Copy every line in the records below that contains the word "computer".
• • •
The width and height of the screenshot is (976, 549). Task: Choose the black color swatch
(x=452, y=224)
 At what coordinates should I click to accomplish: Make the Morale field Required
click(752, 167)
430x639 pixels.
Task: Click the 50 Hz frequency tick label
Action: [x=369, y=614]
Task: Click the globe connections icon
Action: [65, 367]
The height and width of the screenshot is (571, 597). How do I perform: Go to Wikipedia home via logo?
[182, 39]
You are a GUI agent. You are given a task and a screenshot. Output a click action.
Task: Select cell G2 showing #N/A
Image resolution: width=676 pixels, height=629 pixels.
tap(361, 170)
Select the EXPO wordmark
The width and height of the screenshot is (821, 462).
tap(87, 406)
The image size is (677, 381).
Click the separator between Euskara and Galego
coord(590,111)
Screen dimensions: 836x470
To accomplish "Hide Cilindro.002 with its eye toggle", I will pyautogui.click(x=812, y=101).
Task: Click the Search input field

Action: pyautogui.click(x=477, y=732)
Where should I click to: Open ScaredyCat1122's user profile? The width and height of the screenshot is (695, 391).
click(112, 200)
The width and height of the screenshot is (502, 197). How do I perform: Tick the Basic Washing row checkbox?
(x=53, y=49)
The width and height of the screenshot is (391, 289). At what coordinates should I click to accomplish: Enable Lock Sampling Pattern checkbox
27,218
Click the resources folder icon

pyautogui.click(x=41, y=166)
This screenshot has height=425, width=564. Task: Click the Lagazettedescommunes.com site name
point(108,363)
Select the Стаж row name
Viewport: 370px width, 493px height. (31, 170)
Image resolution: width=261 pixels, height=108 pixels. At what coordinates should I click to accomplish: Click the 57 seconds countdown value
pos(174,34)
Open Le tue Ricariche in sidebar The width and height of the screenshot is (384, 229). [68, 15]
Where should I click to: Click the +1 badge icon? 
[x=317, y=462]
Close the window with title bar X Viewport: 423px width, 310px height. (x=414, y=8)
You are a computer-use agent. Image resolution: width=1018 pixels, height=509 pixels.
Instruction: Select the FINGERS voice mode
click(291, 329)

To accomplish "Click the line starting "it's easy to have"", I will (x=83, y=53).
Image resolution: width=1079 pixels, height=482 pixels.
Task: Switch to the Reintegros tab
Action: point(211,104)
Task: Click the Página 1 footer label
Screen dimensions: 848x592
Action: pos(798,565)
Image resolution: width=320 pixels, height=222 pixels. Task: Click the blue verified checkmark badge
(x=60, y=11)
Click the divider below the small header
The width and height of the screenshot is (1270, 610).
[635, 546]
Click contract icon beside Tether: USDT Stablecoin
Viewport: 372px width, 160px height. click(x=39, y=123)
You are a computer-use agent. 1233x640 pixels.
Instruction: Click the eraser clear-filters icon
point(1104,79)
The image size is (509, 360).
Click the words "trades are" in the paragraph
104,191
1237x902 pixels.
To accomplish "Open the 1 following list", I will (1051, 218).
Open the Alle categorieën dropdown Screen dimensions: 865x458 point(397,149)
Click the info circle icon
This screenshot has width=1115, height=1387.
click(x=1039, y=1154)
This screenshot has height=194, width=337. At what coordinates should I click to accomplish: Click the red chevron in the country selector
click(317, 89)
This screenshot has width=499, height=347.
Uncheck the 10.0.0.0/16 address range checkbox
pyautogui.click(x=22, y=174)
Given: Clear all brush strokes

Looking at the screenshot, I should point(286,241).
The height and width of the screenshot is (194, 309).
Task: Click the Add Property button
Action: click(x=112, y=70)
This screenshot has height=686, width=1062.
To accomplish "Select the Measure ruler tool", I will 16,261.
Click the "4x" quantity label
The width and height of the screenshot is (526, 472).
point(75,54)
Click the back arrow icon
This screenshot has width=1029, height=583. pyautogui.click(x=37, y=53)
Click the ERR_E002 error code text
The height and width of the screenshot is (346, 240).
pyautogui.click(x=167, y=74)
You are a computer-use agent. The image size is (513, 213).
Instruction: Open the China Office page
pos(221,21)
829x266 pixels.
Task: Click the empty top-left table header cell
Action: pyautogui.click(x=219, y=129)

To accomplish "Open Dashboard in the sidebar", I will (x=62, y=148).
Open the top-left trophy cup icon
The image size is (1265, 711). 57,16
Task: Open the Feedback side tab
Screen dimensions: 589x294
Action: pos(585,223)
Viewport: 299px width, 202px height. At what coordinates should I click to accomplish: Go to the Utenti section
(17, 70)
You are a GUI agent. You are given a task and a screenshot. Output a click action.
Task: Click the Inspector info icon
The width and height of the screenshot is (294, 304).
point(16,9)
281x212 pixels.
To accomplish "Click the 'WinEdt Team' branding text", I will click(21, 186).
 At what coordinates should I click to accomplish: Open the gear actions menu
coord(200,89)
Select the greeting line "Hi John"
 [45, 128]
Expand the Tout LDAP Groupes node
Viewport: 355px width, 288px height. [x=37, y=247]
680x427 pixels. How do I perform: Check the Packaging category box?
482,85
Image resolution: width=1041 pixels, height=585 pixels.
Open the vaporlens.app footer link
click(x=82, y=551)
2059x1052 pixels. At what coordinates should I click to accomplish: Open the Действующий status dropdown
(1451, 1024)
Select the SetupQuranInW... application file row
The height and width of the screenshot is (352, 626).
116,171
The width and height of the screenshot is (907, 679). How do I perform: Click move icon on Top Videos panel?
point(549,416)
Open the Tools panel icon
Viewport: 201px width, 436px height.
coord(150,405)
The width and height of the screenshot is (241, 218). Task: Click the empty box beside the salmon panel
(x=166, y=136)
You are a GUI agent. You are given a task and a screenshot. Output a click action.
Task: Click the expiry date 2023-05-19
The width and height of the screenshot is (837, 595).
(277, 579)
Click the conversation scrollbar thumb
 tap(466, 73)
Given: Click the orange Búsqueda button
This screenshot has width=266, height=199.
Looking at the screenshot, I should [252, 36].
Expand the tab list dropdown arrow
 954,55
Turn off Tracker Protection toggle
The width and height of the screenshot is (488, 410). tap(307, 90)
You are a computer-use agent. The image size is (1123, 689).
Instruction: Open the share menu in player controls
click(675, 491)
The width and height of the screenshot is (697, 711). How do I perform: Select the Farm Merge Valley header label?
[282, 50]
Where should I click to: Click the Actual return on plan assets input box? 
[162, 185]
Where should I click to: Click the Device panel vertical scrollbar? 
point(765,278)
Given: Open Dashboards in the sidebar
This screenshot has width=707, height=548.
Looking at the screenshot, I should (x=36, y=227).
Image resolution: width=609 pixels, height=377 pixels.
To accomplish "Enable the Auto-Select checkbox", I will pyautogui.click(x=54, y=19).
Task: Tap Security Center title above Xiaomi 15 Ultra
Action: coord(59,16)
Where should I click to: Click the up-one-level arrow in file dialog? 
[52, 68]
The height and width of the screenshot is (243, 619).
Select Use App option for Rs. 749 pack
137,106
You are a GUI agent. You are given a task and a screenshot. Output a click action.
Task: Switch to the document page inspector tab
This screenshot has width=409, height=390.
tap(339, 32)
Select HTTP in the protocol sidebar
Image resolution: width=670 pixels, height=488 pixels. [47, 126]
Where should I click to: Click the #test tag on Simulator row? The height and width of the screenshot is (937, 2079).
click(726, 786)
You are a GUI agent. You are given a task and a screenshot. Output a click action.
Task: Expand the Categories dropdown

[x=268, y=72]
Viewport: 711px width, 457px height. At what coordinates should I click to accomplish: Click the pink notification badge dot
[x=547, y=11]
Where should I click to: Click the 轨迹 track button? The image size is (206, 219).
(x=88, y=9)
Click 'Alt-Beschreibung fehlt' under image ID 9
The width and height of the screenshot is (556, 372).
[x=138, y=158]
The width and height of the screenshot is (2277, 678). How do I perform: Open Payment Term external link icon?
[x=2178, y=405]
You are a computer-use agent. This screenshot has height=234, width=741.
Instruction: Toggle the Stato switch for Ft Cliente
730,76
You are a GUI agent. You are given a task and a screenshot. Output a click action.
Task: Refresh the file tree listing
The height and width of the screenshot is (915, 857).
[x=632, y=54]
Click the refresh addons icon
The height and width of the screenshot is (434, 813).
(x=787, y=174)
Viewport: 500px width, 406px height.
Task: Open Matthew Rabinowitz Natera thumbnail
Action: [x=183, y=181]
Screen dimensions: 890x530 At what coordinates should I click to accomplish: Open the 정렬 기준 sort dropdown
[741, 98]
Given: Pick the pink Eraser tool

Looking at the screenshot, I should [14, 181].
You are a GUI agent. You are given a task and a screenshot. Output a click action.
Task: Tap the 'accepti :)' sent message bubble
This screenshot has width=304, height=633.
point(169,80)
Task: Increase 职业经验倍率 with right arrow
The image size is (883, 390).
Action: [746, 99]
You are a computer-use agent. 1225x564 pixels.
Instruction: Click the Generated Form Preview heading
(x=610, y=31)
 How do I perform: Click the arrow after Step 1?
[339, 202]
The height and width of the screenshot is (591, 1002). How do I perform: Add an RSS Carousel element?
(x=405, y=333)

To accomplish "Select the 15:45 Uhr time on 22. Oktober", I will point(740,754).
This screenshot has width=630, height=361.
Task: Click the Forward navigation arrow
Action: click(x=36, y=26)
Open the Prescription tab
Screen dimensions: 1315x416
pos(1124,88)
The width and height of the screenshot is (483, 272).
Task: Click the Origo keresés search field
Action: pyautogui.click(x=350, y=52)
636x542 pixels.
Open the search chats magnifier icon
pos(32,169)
• • •
- OUTPUT BELOW
You are a computer-use agent. Image resolution: width=1018 pixels, height=509 pixels.
You are a computer-use agent. 1233x640 pixels.
You are a computer-use agent. The image size is (513, 213).
You are a computer-use agent. The image size is (1123, 689).
You are a computer-use agent. This screenshot has height=234, width=741.
You are a computer-use agent. 1225x564 pixels.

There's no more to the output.